BEGIN PROVIDED PASSAGE

The Music of Claude Debussy Available Now

Album Reviews of the Music of Claude Debussy

This is an older review. More recently, when we played this title, we felt it was badly lacking in Tubey Magic, a real deal killer for us here at Better Records.

It’s a decent sounding record, not much more than that, but it does have a top performance. If you see one for cheap in the bins, pick it up and give it a spin.

We prefer Ansermet’s performances for Decca of both La Mer and Prelude to the Afternoon of a Faun.

Our review for the album from years ago can be seen below. As for other records we think we got wrong — we may change our minds again! — you can find more under the heading of Live and Learn.

This early Philips pressing has very good sound and a SUPERB performance from Haitink. (Gramaphone, the “world’s authority on classical music since 1923”, raves about it.) Finding a quiet, good sounding La Mer is as difficult as finding a quiet good sounding Bolero. As popular as both of these works are, and considering how many times they have been recorded in analog, quiet vinyl and good sound are still the exception and not the rule, and that goes for Bolero especially. 

Side One

La Mer is on side one and it is lovely here. This is every bit a Philips recording from 1977, which means it’s a bit on the dark and smooth side. However, it is also quite musical, and never shrill or edgy. The dynamic contrasts are excellent (La Mer being a fairly dynamic work), the space of the hall is substantial, and the sound, coupled with Haitink’s superb performance, brings this music dramatically to life.

Side one earned a sonic grade of A+ to A++.

Side Two

Side two earned an even higher sonic grade, A++. It’s even more transparent and open sounding.

The clarinet work on side two, rarely recorded it seems, is actually one of the high points of the entire record. The clarinet is reproduced with gorgeous fidelity. I don’t know when I’ve heard the instrument sounding better.

Quiet Vinyl

Philips can usually be counted on to press their records on quiet vinyl, and here they do not disappoint. Not many RCAs and Mercs are going to be remotely as quiet as this pressing. For quiet music such as this, it works wonders.

More Reviews and Commentaries for La Mer

More Reviews and Commentaries for Prelude to the Afternoon of a Faun.


This is an Older Classical/Orchestral Review

Most of the older reviews you see are for records that did not go through the shootout process, the revolutionary approach to finding better sounding pressings we started developing in the early 2000s and have since turned into a veritable science.

END PROVIDED PASSAGE

▶ PROBLEM DETAILS:
Please answer from the Debussy album review: what sonic grade did side two earn?

BEGIN RECORDS SUPPLIED

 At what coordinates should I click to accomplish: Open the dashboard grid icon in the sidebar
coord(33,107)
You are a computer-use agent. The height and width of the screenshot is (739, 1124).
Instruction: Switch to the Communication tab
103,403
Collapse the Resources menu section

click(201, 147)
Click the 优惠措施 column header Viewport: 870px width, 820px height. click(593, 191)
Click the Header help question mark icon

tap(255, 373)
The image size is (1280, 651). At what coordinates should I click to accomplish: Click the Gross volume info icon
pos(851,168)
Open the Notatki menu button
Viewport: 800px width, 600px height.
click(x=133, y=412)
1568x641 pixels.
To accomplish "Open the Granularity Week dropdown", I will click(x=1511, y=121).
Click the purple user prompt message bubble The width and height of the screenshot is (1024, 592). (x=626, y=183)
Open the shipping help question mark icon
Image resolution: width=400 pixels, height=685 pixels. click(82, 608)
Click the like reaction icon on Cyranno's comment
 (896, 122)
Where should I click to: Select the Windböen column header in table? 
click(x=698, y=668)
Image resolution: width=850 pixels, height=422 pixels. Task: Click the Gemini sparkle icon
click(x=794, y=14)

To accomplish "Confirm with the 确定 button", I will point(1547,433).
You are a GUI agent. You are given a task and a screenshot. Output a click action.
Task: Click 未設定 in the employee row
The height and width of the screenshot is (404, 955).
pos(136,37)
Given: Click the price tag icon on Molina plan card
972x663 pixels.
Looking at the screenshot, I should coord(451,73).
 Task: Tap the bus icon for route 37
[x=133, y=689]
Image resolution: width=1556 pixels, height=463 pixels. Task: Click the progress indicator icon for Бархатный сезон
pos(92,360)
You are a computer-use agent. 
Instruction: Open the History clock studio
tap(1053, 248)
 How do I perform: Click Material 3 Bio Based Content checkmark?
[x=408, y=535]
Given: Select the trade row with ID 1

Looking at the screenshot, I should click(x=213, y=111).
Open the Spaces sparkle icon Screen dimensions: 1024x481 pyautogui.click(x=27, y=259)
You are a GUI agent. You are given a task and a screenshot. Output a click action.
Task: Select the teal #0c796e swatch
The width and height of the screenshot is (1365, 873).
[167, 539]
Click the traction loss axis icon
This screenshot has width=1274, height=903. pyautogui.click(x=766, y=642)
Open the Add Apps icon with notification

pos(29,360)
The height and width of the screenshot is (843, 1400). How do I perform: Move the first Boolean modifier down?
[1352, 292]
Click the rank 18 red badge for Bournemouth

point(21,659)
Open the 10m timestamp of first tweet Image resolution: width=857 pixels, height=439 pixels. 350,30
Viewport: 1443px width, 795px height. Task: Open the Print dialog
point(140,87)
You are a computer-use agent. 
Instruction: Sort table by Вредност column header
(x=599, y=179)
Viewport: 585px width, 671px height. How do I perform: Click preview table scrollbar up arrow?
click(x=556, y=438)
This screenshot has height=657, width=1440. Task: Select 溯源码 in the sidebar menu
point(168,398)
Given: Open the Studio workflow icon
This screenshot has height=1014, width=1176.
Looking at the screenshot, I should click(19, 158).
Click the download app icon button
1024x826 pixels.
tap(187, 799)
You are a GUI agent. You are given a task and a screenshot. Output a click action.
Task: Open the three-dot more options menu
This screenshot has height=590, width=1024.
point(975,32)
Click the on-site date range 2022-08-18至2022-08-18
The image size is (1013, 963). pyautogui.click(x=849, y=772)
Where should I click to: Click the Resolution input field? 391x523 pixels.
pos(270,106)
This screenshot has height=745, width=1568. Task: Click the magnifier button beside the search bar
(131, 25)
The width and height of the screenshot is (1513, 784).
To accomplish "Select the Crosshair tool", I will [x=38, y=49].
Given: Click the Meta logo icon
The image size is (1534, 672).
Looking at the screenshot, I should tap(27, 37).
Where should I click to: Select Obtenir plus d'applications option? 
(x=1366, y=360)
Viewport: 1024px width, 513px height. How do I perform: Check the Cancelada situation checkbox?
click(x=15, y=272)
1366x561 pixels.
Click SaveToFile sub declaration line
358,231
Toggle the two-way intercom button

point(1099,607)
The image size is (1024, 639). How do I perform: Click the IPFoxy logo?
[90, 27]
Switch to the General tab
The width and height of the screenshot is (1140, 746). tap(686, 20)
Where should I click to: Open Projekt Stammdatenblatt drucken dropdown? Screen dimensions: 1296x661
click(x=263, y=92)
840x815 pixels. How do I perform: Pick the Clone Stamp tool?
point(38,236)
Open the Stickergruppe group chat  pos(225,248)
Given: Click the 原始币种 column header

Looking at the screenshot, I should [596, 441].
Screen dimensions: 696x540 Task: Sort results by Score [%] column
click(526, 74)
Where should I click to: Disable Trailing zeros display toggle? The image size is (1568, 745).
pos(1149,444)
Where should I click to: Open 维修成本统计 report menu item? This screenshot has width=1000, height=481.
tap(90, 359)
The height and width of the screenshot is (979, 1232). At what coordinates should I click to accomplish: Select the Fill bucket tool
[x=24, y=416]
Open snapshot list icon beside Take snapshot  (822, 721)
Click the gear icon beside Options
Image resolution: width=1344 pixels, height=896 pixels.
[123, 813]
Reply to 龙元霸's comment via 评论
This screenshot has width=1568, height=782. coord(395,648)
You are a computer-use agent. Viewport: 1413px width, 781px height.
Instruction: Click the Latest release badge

END RECORDS SUPPLIED

▶ YOUR SOLUTION:
A++